=== DATASET EXCERPTS ===

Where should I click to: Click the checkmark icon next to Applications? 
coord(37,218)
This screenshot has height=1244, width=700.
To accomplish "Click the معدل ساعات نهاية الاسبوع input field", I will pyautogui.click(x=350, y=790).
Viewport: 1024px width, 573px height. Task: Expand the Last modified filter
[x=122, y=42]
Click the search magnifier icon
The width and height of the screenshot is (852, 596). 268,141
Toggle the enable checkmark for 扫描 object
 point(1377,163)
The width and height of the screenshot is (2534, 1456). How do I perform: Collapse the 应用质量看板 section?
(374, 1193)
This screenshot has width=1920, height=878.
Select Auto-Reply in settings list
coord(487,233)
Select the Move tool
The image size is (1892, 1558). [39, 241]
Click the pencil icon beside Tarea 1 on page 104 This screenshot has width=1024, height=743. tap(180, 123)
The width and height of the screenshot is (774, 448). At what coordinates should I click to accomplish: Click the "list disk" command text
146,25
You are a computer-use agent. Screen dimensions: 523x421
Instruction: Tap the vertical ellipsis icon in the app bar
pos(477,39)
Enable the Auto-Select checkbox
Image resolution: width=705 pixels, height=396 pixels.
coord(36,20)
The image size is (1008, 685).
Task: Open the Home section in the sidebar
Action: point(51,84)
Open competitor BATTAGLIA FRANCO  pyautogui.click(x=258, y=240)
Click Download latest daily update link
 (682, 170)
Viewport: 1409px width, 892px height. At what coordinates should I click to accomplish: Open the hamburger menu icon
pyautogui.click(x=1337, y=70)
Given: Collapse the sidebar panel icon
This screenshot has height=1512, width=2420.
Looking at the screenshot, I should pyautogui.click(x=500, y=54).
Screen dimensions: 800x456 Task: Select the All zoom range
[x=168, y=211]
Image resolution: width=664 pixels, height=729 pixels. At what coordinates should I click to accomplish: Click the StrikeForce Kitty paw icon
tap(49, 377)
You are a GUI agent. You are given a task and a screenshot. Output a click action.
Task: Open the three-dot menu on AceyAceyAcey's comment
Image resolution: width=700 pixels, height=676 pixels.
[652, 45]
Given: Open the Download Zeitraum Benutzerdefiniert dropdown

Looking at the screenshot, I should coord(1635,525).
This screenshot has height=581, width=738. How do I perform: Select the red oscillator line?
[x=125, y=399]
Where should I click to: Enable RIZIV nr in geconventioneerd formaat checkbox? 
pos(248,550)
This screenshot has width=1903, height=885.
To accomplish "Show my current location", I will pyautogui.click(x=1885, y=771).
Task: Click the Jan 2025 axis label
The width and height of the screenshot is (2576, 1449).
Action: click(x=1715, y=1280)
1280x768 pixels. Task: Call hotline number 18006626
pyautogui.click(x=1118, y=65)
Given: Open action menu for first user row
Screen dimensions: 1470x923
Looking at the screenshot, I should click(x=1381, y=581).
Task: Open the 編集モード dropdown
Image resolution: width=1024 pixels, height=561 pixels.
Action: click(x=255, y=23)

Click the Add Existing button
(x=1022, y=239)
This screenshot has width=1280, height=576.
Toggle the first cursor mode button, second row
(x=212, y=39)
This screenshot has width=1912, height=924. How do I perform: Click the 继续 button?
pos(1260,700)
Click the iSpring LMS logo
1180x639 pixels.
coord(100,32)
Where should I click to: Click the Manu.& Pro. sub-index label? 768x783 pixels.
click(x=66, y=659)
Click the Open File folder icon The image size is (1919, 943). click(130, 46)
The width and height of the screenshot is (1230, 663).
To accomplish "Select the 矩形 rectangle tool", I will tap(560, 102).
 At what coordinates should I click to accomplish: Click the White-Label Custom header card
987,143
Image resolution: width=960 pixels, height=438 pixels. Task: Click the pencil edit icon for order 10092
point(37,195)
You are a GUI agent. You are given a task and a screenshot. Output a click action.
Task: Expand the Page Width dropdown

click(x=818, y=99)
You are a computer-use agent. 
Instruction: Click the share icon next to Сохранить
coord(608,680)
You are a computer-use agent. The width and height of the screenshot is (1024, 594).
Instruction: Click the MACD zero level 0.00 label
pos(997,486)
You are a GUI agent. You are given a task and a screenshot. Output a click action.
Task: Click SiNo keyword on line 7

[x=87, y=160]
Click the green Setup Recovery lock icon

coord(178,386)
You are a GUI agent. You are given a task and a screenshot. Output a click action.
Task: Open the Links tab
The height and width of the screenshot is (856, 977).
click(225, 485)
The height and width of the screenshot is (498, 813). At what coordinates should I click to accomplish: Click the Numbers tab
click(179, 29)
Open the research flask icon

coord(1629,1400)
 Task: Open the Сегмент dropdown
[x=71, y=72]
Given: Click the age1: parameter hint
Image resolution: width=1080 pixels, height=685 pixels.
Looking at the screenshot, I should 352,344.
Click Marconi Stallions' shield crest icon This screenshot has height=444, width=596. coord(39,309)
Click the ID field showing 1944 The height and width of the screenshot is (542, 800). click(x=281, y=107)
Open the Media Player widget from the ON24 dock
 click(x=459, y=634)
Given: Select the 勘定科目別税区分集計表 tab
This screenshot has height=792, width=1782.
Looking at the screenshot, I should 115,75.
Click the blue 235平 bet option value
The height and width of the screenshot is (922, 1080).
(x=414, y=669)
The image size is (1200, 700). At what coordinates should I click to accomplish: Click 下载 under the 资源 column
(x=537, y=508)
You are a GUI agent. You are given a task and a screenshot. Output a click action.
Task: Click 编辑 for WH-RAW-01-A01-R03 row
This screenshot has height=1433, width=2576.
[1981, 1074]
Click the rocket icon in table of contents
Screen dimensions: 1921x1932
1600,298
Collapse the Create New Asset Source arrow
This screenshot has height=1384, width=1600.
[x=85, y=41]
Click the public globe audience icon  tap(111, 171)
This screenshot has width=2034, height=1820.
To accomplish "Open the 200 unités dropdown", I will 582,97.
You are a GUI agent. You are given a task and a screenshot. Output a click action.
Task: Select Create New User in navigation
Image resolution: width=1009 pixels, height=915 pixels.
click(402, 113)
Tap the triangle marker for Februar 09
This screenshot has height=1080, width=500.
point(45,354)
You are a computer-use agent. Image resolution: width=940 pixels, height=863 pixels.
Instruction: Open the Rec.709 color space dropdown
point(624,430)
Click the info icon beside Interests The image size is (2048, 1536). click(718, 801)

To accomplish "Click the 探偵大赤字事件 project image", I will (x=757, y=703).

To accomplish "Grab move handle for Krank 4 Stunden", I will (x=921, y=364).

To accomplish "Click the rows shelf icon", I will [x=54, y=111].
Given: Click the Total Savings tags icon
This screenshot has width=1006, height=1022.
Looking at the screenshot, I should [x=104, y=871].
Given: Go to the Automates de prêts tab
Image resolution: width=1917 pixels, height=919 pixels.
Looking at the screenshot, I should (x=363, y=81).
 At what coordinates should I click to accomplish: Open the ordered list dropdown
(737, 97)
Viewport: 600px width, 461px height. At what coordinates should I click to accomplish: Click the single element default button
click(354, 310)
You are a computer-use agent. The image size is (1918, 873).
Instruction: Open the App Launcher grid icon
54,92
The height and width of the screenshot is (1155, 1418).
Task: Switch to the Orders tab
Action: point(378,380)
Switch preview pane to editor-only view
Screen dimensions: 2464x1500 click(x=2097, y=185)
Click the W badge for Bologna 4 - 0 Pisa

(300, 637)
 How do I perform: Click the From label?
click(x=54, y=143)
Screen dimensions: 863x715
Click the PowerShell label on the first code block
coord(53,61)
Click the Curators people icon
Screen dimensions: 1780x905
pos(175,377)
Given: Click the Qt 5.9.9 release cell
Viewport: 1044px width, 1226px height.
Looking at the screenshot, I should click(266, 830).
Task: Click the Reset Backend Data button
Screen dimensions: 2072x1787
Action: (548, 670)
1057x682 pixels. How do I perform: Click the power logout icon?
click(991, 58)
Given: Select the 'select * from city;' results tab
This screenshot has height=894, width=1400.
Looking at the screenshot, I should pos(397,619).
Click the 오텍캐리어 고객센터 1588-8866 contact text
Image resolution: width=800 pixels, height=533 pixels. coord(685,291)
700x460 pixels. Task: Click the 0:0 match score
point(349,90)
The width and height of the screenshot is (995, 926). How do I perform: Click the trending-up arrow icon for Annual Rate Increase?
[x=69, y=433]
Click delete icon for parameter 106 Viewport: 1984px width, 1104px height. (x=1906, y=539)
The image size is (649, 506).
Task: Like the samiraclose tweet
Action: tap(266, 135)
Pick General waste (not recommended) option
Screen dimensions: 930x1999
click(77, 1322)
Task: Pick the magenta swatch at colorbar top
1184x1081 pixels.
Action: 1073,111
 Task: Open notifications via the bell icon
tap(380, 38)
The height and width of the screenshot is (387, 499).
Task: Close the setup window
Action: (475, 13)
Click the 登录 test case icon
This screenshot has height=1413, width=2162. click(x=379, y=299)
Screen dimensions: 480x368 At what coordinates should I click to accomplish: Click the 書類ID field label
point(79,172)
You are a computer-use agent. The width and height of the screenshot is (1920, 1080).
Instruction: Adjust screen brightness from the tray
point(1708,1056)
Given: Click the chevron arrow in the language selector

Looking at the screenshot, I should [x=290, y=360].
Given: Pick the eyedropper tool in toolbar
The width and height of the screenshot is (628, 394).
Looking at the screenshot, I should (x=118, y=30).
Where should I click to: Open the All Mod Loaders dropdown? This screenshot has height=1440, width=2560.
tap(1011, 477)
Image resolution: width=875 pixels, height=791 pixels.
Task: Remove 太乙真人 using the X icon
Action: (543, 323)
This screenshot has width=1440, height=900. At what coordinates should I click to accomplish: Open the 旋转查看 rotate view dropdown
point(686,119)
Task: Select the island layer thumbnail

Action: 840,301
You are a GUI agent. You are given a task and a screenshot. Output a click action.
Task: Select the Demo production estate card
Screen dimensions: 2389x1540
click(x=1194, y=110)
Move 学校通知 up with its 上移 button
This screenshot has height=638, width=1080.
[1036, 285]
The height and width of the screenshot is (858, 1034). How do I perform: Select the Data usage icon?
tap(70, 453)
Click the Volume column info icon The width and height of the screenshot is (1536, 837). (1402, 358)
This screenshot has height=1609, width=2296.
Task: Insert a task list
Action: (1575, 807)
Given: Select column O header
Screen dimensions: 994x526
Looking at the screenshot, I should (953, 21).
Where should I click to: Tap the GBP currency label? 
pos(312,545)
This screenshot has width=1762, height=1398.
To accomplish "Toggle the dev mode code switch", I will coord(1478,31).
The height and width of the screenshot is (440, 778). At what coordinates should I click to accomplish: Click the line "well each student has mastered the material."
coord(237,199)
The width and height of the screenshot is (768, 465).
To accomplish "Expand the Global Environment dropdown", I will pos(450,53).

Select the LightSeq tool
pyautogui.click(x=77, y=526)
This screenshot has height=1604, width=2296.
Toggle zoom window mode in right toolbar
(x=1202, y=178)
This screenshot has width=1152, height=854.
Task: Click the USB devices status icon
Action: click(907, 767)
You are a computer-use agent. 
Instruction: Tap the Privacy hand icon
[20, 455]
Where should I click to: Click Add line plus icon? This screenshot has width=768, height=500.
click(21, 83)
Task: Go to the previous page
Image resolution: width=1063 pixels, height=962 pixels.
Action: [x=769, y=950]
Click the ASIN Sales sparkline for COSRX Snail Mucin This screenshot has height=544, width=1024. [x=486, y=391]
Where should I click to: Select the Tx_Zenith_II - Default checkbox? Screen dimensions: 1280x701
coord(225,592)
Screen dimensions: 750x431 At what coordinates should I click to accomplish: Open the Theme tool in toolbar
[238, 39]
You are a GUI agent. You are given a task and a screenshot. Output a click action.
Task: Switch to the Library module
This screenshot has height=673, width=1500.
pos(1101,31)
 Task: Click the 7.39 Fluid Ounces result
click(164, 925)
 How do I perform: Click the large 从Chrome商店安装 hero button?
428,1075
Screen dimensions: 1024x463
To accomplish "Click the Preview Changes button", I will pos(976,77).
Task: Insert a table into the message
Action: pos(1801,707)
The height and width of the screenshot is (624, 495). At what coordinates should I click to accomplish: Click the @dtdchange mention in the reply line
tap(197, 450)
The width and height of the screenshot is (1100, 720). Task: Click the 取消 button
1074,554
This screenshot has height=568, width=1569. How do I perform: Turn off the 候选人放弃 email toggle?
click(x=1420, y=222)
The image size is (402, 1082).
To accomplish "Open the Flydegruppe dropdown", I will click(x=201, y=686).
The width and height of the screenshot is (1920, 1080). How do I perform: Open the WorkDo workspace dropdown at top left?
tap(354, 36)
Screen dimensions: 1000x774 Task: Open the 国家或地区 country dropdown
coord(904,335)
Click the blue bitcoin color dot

===

• _EXERCISE DETAILS_
Retype the lines in the records above, starting with the line that contains "Where should I click to: Tap" and ending with the line that contains "Action: click(907, 767)".

• _SOLUTION_
Where should I click to: Tap the GBP currency label? 
pos(312,545)
This screenshot has width=1762, height=1398.
To accomplish "Toggle the dev mode code switch", I will coord(1478,31).
The height and width of the screenshot is (440, 778). At what coordinates should I click to accomplish: Click the line "well each student has mastered the material."
coord(237,199)
The width and height of the screenshot is (768, 465).
To accomplish "Expand the Global Environment dropdown", I will pos(450,53).

Select the LightSeq tool
pyautogui.click(x=77, y=526)
This screenshot has height=1604, width=2296.
Toggle zoom window mode in right toolbar
(x=1202, y=178)
This screenshot has width=1152, height=854.
Task: Click the USB devices status icon
Action: click(907, 767)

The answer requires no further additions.